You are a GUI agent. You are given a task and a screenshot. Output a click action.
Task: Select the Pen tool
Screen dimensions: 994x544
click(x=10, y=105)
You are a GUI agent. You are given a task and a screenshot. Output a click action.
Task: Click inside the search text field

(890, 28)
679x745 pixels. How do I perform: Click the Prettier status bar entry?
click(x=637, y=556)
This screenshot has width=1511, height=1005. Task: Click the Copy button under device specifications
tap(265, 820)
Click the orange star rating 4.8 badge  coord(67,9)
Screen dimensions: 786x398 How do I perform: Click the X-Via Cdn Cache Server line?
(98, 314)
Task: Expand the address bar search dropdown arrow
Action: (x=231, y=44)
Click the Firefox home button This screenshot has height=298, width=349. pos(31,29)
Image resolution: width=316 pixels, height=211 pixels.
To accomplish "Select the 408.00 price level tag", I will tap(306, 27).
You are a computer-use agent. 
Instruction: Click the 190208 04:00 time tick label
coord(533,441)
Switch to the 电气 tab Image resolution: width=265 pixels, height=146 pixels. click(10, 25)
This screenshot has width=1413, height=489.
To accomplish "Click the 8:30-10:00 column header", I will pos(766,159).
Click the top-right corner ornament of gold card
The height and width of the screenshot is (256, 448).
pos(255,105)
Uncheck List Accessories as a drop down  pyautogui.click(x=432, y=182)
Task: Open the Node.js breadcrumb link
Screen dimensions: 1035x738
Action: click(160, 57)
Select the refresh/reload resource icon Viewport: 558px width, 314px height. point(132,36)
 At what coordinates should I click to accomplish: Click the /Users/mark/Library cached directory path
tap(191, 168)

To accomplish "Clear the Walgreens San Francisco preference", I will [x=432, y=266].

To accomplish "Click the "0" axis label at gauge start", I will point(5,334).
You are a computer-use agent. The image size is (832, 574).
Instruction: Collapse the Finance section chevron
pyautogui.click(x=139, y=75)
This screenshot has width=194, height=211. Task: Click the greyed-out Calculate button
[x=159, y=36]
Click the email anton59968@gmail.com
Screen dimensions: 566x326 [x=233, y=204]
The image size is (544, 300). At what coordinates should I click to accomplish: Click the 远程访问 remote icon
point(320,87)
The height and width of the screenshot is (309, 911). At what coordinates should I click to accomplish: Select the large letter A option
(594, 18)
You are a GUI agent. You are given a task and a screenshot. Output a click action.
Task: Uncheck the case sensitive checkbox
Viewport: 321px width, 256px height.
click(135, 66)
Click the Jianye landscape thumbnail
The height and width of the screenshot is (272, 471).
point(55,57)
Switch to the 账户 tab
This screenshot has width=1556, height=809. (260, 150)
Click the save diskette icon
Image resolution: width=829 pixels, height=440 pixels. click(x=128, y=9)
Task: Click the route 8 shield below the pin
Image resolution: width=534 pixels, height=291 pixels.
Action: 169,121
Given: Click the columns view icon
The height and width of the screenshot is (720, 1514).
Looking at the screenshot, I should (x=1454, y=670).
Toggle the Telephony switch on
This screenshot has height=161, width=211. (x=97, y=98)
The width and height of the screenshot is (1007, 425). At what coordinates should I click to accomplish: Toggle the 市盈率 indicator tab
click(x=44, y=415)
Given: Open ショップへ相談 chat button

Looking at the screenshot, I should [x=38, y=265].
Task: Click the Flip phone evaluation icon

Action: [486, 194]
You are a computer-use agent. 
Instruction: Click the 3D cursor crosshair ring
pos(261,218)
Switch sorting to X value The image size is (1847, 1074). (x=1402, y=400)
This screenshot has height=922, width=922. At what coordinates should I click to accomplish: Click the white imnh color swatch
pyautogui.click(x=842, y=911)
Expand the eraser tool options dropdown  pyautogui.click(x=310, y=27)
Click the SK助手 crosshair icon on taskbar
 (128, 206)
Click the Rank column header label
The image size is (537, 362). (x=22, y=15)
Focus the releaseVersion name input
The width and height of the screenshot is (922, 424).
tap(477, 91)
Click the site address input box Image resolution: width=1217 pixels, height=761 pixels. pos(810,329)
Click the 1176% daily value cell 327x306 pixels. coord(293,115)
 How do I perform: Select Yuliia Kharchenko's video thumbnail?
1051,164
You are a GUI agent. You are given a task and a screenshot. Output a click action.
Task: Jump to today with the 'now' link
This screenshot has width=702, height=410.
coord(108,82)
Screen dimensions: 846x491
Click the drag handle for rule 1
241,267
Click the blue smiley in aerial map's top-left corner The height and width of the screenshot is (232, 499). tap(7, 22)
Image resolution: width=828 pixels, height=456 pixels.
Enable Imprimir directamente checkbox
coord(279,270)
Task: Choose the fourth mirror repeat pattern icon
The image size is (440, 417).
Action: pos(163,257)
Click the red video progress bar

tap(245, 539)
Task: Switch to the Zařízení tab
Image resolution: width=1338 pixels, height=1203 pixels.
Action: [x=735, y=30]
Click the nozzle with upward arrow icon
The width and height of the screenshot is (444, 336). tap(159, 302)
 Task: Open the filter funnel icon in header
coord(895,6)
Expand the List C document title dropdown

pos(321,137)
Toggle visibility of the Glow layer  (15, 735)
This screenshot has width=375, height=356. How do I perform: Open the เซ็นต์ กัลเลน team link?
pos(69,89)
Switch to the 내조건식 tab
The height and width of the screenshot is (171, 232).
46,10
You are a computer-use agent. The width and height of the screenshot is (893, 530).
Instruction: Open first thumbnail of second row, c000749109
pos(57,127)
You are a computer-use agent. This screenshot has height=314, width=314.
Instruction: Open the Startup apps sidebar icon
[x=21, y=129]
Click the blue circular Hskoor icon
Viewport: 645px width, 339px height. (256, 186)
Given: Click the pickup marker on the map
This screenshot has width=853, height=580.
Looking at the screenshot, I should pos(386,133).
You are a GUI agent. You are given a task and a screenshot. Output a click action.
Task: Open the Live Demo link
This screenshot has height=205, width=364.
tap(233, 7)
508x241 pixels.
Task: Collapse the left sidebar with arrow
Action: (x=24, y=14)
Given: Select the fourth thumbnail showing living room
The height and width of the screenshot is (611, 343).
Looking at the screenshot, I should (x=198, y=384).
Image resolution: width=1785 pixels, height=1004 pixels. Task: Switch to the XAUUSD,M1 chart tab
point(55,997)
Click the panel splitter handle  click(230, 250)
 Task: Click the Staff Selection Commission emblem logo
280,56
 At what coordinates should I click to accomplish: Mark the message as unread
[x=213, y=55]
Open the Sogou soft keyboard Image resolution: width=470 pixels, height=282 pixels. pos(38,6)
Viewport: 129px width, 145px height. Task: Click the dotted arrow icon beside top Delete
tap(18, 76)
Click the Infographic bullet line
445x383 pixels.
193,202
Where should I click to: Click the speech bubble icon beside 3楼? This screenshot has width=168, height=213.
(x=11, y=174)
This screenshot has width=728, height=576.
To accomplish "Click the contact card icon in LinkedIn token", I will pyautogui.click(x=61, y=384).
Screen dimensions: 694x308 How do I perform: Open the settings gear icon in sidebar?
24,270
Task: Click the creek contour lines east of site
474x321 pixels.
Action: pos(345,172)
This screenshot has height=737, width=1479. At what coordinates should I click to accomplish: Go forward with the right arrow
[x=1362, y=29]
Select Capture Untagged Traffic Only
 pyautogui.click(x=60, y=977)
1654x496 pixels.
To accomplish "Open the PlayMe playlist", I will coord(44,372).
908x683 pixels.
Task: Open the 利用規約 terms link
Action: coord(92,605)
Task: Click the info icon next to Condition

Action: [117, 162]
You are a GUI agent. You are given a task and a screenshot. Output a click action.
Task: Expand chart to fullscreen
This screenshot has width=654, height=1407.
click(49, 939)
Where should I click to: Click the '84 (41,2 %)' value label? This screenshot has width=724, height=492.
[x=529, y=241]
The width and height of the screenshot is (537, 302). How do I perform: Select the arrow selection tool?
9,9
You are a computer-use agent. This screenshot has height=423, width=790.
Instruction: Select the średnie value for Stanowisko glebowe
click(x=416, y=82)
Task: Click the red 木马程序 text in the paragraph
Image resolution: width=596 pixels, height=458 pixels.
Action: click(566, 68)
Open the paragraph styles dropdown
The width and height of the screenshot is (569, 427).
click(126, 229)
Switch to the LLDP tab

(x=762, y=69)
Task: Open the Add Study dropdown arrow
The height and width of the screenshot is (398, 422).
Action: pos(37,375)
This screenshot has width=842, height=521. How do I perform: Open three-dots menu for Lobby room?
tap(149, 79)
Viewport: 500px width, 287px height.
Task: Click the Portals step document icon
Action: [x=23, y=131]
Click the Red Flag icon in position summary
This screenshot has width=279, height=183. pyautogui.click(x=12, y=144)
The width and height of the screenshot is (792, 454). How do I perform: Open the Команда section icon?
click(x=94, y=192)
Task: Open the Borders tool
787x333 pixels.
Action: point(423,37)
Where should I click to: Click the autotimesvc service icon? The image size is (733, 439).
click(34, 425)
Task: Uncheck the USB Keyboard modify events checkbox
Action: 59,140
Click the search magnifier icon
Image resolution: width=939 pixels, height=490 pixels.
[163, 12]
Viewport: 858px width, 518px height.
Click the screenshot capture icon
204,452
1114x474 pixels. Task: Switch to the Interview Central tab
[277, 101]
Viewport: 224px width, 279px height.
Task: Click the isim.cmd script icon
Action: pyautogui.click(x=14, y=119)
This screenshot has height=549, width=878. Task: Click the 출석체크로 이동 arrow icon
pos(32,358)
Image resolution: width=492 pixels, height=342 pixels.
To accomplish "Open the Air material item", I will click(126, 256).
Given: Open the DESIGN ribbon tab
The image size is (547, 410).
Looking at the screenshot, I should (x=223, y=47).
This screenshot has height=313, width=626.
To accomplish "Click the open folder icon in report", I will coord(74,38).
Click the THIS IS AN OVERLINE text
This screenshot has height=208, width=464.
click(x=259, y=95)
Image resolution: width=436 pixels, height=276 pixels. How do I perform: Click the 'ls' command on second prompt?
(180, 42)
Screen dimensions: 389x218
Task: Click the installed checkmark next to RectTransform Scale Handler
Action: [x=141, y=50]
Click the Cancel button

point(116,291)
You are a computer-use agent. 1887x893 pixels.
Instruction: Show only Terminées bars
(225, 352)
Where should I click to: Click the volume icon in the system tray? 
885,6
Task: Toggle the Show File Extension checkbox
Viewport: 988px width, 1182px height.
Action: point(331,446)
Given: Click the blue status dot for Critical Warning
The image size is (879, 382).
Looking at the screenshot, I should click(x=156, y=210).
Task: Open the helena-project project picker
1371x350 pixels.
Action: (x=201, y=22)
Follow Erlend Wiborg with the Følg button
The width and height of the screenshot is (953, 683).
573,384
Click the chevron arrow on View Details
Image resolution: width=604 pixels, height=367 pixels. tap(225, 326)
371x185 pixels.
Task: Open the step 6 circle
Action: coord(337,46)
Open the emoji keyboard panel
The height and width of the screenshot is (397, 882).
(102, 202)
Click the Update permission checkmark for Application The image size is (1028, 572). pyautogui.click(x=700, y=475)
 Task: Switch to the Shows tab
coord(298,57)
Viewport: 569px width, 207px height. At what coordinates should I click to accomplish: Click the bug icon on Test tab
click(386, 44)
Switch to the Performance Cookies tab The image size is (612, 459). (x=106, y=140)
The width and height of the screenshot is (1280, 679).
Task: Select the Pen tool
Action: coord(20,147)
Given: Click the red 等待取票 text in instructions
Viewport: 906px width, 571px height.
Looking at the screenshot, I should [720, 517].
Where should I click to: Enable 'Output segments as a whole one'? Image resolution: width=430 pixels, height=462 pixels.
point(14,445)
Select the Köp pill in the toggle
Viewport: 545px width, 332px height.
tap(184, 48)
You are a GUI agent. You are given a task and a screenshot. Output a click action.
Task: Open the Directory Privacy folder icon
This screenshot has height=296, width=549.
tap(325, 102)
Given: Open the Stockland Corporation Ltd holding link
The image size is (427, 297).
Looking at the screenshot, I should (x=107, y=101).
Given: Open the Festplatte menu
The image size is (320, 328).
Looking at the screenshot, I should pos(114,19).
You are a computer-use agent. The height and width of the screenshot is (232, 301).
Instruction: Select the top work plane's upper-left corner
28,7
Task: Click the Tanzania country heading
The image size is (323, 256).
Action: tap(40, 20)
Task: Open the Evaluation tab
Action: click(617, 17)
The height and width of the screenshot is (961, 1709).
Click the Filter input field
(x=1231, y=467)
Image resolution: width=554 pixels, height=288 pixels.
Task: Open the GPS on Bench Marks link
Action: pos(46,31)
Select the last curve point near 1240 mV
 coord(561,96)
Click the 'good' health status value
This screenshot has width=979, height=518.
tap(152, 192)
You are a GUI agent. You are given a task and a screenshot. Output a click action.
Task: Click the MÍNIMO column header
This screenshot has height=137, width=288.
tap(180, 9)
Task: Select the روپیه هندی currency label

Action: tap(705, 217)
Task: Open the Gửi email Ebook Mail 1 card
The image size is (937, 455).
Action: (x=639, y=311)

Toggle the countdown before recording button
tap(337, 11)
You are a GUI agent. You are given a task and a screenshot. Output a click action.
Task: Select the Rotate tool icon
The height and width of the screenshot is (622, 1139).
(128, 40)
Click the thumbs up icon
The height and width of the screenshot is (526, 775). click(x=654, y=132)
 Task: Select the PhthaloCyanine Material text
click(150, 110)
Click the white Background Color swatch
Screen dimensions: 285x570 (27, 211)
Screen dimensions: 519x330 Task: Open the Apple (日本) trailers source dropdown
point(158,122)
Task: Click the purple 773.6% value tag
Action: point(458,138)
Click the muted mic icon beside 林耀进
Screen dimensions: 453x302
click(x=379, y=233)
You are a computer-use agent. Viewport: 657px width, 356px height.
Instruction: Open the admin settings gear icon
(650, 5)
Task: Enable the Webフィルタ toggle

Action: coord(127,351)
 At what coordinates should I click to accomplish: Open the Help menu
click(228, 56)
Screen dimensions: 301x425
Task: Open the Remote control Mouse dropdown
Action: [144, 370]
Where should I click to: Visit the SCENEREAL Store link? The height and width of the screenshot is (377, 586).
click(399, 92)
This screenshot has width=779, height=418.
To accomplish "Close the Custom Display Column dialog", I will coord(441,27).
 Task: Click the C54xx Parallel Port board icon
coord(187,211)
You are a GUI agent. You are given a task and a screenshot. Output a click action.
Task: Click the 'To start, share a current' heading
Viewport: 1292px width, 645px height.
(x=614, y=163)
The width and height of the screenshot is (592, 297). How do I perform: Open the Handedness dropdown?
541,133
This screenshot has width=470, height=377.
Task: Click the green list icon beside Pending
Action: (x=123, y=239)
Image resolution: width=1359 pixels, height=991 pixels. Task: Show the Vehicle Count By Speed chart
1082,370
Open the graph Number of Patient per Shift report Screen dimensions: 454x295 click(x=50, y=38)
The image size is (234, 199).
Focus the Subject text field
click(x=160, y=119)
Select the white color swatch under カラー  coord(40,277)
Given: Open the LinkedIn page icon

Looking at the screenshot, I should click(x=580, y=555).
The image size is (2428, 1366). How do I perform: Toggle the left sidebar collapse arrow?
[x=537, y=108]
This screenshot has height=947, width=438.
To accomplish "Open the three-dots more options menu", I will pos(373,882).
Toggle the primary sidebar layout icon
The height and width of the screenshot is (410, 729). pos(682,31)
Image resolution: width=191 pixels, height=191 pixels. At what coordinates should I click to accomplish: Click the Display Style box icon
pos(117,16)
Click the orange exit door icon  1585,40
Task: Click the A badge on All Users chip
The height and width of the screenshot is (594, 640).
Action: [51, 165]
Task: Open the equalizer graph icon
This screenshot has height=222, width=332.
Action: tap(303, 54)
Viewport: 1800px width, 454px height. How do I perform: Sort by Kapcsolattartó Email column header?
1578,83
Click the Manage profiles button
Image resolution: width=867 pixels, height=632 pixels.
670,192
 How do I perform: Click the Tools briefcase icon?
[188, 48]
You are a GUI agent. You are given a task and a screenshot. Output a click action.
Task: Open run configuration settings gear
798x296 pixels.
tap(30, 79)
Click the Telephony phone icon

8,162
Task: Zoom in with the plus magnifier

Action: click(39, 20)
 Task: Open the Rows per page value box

***

> [Required action]: From the entries, work out how many lines include the word "computer", answering with the number only.

> [Problem solution]: 9